プロゴルファー・服部道子さんに聞いた ゴルフと人生、オリンピック、現役選手のこと

[文] 世界文化社


16歳(1984年)、全米女子アマ選手権にて優勝したときの服部道子さん

 1984年、日本女子アマ選手権を史上最年少で制覇し、1985年には全米女子アマを史上最年少で日本人としては初の優勝を達成したプロゴルファーの服部道子さん。プロに転向後は、1998年に年間5勝を挙げて賞金女王に輝き、国内外ともに活躍した。2019年6月には2020東京オリンピックゴルフ日本代表女子コーチに就任し、後進を育成している。

 その服部さんが、ゴルフから学んだ人生哲学を綴った著書『好転力』(世界文化社)を刊行。本作の刊行を記念しインタビューを行った。ゴルフから学んだこと、現在のゴルフ界、オリンピック開催について話を伺った。

本を書かれるきっかけは何だったのでしょうか?

(本を書かないかと)誘われたからです(笑)。でも本当に誘って頂かなかったら、自分から本を出そうとは思わなかったですし、現役を引退してすぐのタイミングだとゴルフばかりの視点になってしまったのではないか、と思います(笑)。結婚して、子供も生まれ、現役時代とは違った葛藤のようなものもあり、それから再び(ゴルフの)仕事に戻ったことで、現役時代とは違った目線でゴルフの仕事に携わったことで新しい発見や気づきもありました。そういう意味ではいいタイミングでの出版だったのかな、と思っています。

それに加えて現在は女子ゴルフが大盛況ですよね。自分もジュニア時代からゴルフをやってきて、いろんな時代を選手として過ごしてきたことで経験したその時々の思いとか、当時の自分に言いたいこととかを、今の後輩に対して、ちょっと先を行く先輩として何か伝えられるのでは、と思うところもあり、今回の出版になりました。あと東京オリンピックのタイミングというのもあると思います。(※服部氏はゴルフ日本代表女子コーチとして参加)


ゴルフ日本代表ヘッドコーチ丸山茂樹さんと。

初めての著作ということですが、どんなことを意識して書かれましたか?

とにかく読みやすくしたいと思っていました。私自身大の読者家なので、最後までに読んでもらえるような本にしたかったですね。それからゴルフをする人やゴルフ好きな人だけではなく、そうではない多くの人にも手に取ってもらえるような本にしたかったです。

実際に執筆していて難しかったのはどんなことですか?

とにかく色々と難しかったです(笑)。ゴルファーとしての自分の「当たり前」と普通の方の「当たり前」は違うと思いますし、私が面白いと思うことと皆さんが興味をもたれていることも違うと感じる部分もあって……。
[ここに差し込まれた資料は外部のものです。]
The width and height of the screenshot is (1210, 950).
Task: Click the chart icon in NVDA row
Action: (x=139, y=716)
ゴルフを通じての経験が、「読んでよかった」とか「よし明日から頑張ろう」という気になって頂ける本にしたかったので、分かりやすい共通点を書きたかったんですけど、なかなかその落としどころが難しかったですね。

執筆していてご自身で何か気付いたことなどありますか?

私は過去を振り返らない性格で、どちらかと言えば常に前を見たいタイプなんですね。だけど今回改めてこういう書籍を書く経験をさせてもらって、本当に多くの人に支えてもらって、いろんな経験、出会い、体験が出来たんだな、というのは改めて思いましたね。そこにはとても感謝しています。

小学4年生でゴルフを始めてからこれまで振り返る暇もなく、ずっと走ってきたようなイメージなので、一度自分の過去をこうした形で振り返って整理できたというのはこれからの将来に対してもものすごくプラスになったな、と思います。
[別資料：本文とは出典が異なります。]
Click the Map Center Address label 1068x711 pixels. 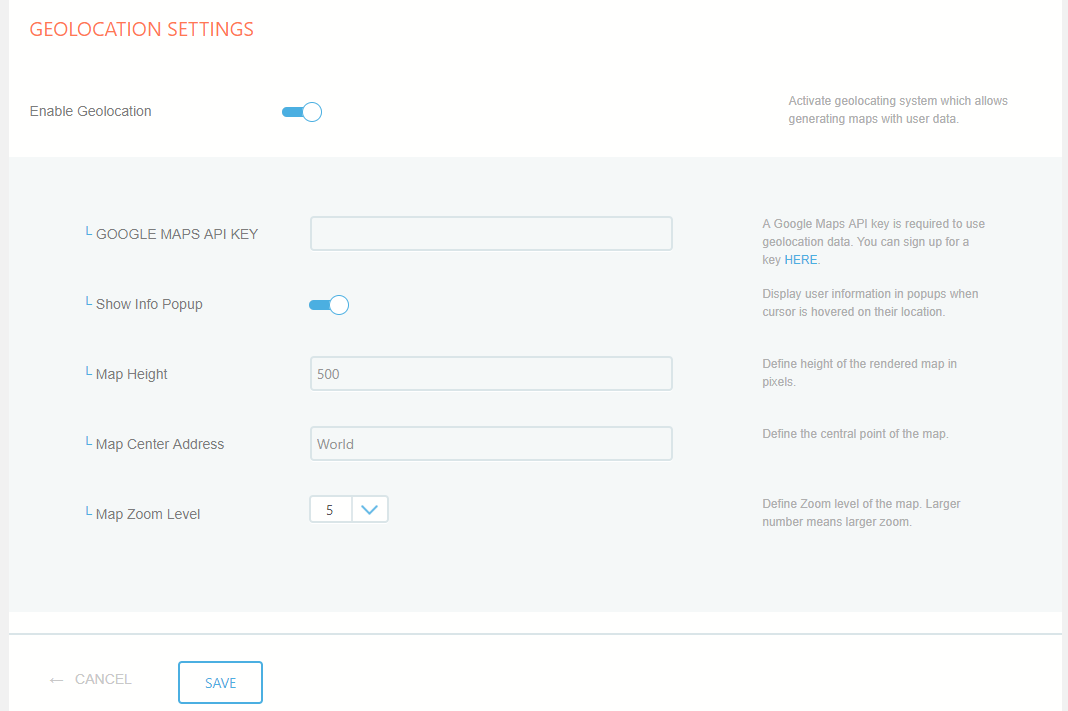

タイトルの「好転力」はどういった想いを込めて付けられましたか?

ゴルフは「完璧」ということがほとんどないスポーツ。思い通りにいかないことばかりです。でもそこから自分の気の持ちようでどうにでもなるものだと思っています。たぶんそれは人生も同じことですよね。

先の見えない時代と言われて久しいですが、今はコロナ禍も加わってもっと不安定になっているのではないでしょうか。ゴルフは自然と自分との戦いで、どんな状況でも自分ですべて決断しなければなりません。たとえミスをしても、そこをどうリカバリーするのか、瞬時に判断しなければなりません。状況を好転する力、それを「好転力」と呼ぶことにしました。
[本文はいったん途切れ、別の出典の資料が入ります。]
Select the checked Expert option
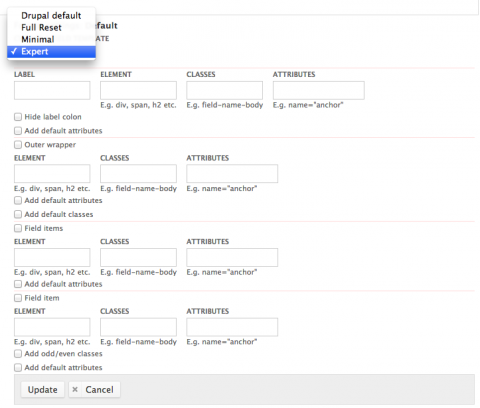pyautogui.click(x=51, y=52)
プレー中はキャディーさんに相談はできますが、最終的にはすべて自分ひとりで決めなければなりません。好転力を呼び込めるのはあくまで自分自身。失敗も決して悪いことではなくて、いかにそこから立ち上がるか、そこで学んだことをいかに今後に生かすか、ということが問われるのがゴルフというスポーツです。そうしたプレーを通じて学んだことをまとめましたので、読者の方とは立場も仕事も違うとは思いますが、少しでもお役に立ったりエールになったらいいなぁと思っています。

強いて言うなら、どういう人に読んでもらいたいというのはありますか?

どういう人というのはないのですが、この本で書いている「心持ち」の部分はどの仕事でも共通すると思うんです。ですのでこれから何かを頑張っていこうという人や、いま何をやってもうまくいかないと思っている人など幅広い人に読んでもらえたらな、と思っています。

先ほど女子ゴルフ界が盛況というお話もありましたが、若い頃から活躍された(16歳で史上初の全米女子アマ優勝など)服部さんは現在の女子ゴルフ界をどうご覧になっていますか?

正直大変だなぁ(笑)というのは感じます。というのも今はSNSなどの普及で皆が一喜一憂しやすい世の中ですよね。(SNSなどのおかげで)全部が見えるというのはプラスにもなるし、見えすぎるのが辛くなる時もあると思うんです。ただ、時代は違うのですが、心の持ちようで、どうにでも状況を好転できるというのは今も昔も変わらないのではないかと思っています。

執筆期間はコロナ禍でしたが、それが内容に影響しましたか?

そうですね。東日本大震災の時もそうでしたが、こうした事態になると、より一層自分自身と向き合ったりしますよね。自分にやれることは限られてしまうのですが、そんな状況でも自分の目とか気持ちを肥やしていくというのは、こういう時期だからこそできるのかな、とも思います。そうでないと日常はとかく仕事に追われて過ごしてしまいがちです。これまで自分自身と向き合う時間も少なかったと思いますし、そうした自分自身と向き合った時間をこれからの土台にしていきたいな、と思います。


服部道子さん、初の著書『好転力』を手に。

2020年はスポーツ競技が思うようにできなかった一年でした。改めて服部さんから見てスポーツの持つ役割ってなんだと思いますか?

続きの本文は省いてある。